Though it concerns a family willing to kill another member of the family for money, this is where Killer Joe takes a decided turn for the dark and uncomfortable. Killer Joe is a character fully grounded in the more sinister aspects of Matthew McConaughey’s charm, something ugly, reptilian, and aggressive. In two other roles this year—as a detective in Bernie and as lead stripper in Magic Mike—McConaughey’s snake-like charm is shown to cast a spell on whatever audience he’s in front of, a yokel jury or a room of drunk women, but as Killer Joe Cooper he’s a man ruthless in his quest to have sex with an underage girl. In most horror movies, sex is something that exists not in the realm of flesh or physicality, but fantasy. The teenagers of a Friday the 13th or Nightmare on Elm Street movie drink and dance and think it’d be swell to make it with their sweetheart, but are often hacked to pieces before that can happen. (Admittedly, this has changed since mainstream horror movies have pushed further and further out in an attempt to shock an audience they’ve long since numbed. Jason, Freddie, et. al. are just as likely to kill a soon-to-be-dead teenager mid-act as not.) Dottie, who knows why her father wants her to put on a dress for the dinner she’ll be having with Killer Joe, talks to the killer about the concept of “pure love.” Joe, for his part, twists that concept and makes it his own so he can get what he wants. Nobody dies in this sequence. Nobody is shot, stabbed, or wounded. There are no loud music ques. Nobody screams. It’s still one of the most squirm-inducing scenes in recent memory.

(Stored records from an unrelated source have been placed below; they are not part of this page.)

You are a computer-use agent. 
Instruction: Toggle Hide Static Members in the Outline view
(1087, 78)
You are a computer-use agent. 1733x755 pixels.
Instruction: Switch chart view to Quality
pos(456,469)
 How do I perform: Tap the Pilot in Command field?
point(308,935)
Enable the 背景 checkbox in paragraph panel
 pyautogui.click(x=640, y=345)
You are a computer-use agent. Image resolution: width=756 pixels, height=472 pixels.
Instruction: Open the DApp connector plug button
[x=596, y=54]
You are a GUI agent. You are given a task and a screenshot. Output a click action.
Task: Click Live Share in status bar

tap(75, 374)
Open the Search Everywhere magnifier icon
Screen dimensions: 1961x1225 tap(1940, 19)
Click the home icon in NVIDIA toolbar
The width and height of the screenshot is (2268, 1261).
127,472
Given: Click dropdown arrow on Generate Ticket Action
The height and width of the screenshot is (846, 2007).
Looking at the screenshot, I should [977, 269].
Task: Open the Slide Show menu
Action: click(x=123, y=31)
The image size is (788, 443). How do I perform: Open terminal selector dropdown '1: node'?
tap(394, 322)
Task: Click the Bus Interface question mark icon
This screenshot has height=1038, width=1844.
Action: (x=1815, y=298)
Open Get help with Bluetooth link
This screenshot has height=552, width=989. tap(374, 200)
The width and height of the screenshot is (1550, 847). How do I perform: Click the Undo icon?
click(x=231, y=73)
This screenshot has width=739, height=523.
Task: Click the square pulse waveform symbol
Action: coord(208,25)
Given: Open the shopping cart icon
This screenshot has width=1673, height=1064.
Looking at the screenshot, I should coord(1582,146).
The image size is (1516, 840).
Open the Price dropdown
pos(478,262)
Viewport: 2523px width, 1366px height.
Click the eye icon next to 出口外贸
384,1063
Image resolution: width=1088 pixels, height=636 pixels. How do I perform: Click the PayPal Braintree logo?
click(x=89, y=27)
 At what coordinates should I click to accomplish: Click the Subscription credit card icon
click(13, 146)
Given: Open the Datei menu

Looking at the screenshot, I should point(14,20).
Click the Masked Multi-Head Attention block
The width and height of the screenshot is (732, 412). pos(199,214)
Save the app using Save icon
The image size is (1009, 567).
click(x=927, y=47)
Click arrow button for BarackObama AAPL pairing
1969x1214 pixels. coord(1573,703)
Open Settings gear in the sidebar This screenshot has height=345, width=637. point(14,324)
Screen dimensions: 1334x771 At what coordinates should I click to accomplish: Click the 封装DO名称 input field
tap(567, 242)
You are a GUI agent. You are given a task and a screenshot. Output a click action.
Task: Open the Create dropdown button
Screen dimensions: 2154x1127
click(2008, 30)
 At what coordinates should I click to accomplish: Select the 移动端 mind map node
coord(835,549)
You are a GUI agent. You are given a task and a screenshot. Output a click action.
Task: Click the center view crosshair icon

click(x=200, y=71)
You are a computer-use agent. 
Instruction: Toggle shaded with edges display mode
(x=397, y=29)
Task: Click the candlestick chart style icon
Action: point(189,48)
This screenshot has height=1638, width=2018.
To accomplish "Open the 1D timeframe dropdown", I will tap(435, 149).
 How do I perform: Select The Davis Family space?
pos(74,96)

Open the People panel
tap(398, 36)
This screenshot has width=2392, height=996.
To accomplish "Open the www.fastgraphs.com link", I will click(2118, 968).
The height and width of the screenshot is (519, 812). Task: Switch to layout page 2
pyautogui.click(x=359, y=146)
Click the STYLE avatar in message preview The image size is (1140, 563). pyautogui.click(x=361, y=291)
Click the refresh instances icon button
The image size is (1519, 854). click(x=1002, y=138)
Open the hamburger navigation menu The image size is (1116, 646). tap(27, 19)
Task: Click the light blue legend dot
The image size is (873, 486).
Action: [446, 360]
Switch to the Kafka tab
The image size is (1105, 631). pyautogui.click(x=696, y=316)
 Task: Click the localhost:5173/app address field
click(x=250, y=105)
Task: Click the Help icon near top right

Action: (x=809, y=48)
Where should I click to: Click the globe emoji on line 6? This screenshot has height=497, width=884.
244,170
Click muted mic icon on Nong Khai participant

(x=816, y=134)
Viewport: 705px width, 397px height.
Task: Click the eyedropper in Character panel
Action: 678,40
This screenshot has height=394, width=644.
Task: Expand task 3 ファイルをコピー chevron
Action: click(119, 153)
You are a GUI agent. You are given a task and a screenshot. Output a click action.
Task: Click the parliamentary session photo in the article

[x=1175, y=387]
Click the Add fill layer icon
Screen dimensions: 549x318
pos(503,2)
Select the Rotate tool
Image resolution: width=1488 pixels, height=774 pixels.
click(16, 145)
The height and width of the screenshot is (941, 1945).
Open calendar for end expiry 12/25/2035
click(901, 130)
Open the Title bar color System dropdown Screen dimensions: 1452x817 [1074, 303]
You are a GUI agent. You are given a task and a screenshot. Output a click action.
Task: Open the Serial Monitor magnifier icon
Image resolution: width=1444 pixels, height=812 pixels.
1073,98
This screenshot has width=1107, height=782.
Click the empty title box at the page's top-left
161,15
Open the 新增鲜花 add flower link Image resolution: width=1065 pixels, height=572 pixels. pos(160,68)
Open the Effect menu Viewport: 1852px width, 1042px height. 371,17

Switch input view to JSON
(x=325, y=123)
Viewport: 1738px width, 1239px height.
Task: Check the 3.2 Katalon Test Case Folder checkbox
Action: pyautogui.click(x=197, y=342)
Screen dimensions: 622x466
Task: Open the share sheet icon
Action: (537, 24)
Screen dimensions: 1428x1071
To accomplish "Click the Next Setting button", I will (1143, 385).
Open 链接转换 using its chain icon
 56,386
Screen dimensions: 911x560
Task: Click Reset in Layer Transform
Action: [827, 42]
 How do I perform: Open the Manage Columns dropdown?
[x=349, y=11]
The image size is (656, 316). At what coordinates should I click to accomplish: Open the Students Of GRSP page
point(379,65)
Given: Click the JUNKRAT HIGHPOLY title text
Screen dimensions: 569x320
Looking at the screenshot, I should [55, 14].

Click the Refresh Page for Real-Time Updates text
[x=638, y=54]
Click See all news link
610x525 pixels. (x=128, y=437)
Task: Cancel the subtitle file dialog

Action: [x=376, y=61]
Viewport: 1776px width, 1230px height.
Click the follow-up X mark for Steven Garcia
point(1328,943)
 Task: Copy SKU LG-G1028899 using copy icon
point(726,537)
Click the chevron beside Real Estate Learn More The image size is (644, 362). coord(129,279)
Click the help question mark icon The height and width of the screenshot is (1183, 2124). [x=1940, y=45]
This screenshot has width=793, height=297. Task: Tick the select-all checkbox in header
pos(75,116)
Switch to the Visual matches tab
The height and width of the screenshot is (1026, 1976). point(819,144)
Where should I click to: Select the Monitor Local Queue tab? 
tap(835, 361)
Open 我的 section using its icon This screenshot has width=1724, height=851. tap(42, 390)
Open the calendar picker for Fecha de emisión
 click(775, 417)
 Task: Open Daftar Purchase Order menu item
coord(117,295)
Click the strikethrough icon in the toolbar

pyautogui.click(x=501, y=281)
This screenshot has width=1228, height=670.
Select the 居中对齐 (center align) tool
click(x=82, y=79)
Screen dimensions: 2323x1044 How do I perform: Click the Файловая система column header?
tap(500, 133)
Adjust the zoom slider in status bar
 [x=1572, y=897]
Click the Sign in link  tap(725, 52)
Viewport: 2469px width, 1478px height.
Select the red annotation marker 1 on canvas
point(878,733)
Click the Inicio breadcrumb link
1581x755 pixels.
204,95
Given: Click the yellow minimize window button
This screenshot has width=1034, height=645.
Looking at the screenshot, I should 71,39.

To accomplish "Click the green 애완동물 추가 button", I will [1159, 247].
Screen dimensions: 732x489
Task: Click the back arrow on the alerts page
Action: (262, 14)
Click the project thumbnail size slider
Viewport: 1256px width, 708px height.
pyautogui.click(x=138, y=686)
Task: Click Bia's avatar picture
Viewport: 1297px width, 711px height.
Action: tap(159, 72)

Killer Joe Cooper is a perfect monster, and Killer Joe is quite methodical in showing him go about his work. While its easy to assume that a detective who kills people for money on the side is a little less than mentally sound, there’s a slow, excruciating burn leading to the moment where the Smiths realize they’ve messed with forces they should have left alone. Killer Joe works so effectively because of the chemestry between Friedken and Letts, and because the entire cast turns in career-best work, but this is clearly McConaughey’s film, his coldly intense performance a kind of penance for the years he spent shirtless in rom-com purgatory. His performance here recalls Robert Mitchum’s in Night of the Hunter, though its a sign of the times when it’s not enough to destroy a family in pursuit of money. Killer Joe wants something more from his prey. What’s most chilling is the way he presents himself to Dottie not as a punishment for the mistakes her family has made, but as a choice only she’s capable of making.
Killer Joe. Directed by William Friedken. With Matthew McConaughey (Killer Joe Cooper), Emile Hirsch (Chris Smith), Juno Temple (Dottie Smith), Thomas Hayden Church (Ansel Smith), and Gina Gershon (Sharla Smith). Released July 27, 2012, by LD Entertainment.